Leur conception du « progressisme »

Ou comment, d’Élisabeth Badinter à Marin Karmitz, des personnalités de gauche sont devenues réactionnaires.

Olivier Doubre  • 7 avril 2011 abonné·es

Qui représente la gauche « de droite » dans le champ intellectuel ? La liste est longue tant nombre d’intellectuels en vue, tout en affirmant leur appartenance à la gauche, ne dissimulent pas leur ralliement à la doxa néolibérale et leur envie de « retour à l’ordre ». Le premier nom qui vient à l’esprit est celui de Bernard-Henri Lévy. Inutile de rappeler ses frasques, impostures et déclarations fleurant bon le social-libéralisme. On évitera aussi de s’attarder sur Sylviane Agacinski (et ses prises de position réactionnaires sur les couples de même sexe ou l’homoparentalité), le psychanalyste Jean-Pierre Winter (encore plus rétrograde sur les mêmes sujets), Jacques Attali ou le journaliste Bernard Guetta (et ses admonestations sur l’inconséquence du peuple lors du vote contre le TCE en 2005). Ni sur Frédéric Martel, Marcela Iacub ou le très médiatique Olivier Ferrand, patron du think tank social-libéral Terra Nova.

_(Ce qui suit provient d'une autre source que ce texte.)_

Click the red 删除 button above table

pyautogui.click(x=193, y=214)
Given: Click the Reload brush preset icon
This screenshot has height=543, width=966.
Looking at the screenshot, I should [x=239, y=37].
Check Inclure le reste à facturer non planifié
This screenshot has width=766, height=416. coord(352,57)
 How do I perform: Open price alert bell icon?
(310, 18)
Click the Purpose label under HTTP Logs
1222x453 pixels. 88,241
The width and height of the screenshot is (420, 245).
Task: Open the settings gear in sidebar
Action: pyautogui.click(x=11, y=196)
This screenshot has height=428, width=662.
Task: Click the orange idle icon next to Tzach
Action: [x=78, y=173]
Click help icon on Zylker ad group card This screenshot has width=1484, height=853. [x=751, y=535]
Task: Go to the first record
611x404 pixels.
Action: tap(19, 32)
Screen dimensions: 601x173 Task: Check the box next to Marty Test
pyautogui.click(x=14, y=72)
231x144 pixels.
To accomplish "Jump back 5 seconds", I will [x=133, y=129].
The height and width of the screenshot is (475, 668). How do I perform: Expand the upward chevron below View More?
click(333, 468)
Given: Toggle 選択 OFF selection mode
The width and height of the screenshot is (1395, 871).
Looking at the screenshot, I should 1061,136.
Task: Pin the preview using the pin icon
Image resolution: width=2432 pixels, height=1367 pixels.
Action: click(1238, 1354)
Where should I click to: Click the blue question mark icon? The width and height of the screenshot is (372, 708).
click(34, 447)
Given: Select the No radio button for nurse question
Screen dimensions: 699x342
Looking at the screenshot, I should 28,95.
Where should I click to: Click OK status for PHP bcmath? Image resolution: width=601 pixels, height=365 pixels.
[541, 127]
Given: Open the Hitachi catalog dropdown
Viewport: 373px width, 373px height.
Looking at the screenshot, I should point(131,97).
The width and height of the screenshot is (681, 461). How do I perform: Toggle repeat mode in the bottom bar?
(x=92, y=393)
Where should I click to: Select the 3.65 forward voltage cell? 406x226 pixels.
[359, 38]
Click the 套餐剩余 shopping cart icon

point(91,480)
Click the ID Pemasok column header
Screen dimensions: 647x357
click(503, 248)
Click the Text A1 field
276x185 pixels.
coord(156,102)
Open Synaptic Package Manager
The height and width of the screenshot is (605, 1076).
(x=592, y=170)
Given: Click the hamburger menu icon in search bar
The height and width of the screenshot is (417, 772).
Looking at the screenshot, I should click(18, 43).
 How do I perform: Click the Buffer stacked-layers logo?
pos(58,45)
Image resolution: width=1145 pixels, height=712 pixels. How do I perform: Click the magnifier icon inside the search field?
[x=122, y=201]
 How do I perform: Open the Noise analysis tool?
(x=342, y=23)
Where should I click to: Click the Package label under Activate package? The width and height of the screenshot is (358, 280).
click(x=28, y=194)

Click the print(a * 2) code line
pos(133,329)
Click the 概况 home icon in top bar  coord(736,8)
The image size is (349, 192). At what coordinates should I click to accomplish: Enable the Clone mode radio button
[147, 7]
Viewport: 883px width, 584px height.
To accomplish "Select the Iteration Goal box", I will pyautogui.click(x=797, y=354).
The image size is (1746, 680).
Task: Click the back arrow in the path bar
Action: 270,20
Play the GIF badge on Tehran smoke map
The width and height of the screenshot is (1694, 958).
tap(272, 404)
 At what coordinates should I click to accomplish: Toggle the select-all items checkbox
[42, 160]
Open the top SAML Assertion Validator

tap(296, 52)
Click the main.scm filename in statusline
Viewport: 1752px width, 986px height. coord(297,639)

On se limitera ici à pointer le parcours d’un Marin Karmitz, richissime producteur de cinéma (avec sa société MK2), qui connut au début des années 1970 une période maoïste, durant laquelle il commit plusieurs films ouvriéristes. Après avoir longtemps fréquenté les allées du pouvoir socialiste, proche de Jack Lang et de Bernard Kouchner, il se transforma après 2007 en une sorte d’ Éric Besson de la culture en acceptant le cadeau que lui fit Nicolas Sarkozy pour son ralliement : un poste de « délégué général » du Conseil pour la création artistique, organisme dont les activités sont restées jusqu’ici plutôt floues.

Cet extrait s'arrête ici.